Developing artificial intelligence safely requires laws and safety countermeasures because there are numerous issues and dangers that AIs can present. Even with all these reasons to regulate the development of AI, many people still do not believe it is necessary, with others even advocating for letting companies and engineers develop AIs without boundaries. Technological development is growing exponentially, and along with it comes many risks, which increases at the same rate, if not faster. Still, people claim that because these possible issues and dangers are only contingencies and because there is no real data to base these ideas off of, the ideas are only possible theories that may happen at a very low chance if any at all. This is clearly the wrong way of thinking. When dealing with AI, one must be proactive rather than reactive (Future of Life Institute), meaning rules must be established before AI reach human and superhuman intelligence to ensure that humanity will not lose to machines. If rules are established after, the designed AI will have more freedom than is safe and could have all sorts of hazardous applications.

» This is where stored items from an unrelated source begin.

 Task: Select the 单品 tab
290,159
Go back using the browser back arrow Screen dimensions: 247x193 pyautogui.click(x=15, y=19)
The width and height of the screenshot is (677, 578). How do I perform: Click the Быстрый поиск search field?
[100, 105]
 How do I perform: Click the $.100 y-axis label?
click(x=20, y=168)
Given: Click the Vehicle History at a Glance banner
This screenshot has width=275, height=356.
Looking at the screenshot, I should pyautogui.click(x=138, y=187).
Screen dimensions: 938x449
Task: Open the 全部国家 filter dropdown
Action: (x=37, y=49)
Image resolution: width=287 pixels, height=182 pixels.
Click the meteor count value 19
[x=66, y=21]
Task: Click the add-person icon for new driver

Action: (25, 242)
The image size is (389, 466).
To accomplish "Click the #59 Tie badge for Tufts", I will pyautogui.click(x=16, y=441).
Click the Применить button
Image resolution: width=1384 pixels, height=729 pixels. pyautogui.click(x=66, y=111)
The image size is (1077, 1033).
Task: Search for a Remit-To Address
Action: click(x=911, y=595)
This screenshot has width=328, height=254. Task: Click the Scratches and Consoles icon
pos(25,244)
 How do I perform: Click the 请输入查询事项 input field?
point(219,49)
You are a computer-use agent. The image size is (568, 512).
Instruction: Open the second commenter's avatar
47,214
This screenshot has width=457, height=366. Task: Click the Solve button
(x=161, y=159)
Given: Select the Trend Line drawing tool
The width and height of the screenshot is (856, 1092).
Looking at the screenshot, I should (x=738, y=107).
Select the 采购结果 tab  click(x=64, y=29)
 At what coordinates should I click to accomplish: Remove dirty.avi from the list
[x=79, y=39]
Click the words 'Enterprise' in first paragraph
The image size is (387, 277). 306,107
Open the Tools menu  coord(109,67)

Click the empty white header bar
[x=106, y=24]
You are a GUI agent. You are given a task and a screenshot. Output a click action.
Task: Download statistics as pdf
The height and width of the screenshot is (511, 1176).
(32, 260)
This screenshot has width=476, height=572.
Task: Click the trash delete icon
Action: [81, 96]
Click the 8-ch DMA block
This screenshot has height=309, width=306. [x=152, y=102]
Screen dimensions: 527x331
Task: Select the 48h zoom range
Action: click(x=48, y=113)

Additionally, some believe that AI deserves to be treated on the same level as humans, saying restrictions and regulations are immoral and will make coexistence impossible. What people can forget is the fact that computers lack the quality that makes humans human: compassion. Once AGI and ASI are reached, computers will be vastly superior to humans in almost any field. Just like humans look down at other animals as lesser beings and dominate other species, computers will do the same given the opportunity (Bostrom). Keeping this in mind, it becomes clear that humans must always be in control. The ideal relationship humans would want to have with AI is similar to that of humans and their pets. The pet is able to enjoy many freedoms and lives happily, yet the human still retains full control over the pet. In order to make safe and beneficial AI and achieve this relationship, there must be many regulations. However, what can high school students do to implement AI laws? Though we cannot pass legislation, we represent the future. Therefore it is our job to spread awareness in hopes of action. Once more people realize AI comes with a cost, they may be compelled to put regulations in place. Of course, at the end of the day, it is still too early to predict what challenges AI will bring exactly. There are educated ideas, and it is essential to begin considering these ideas because this planning could save the future of humanity.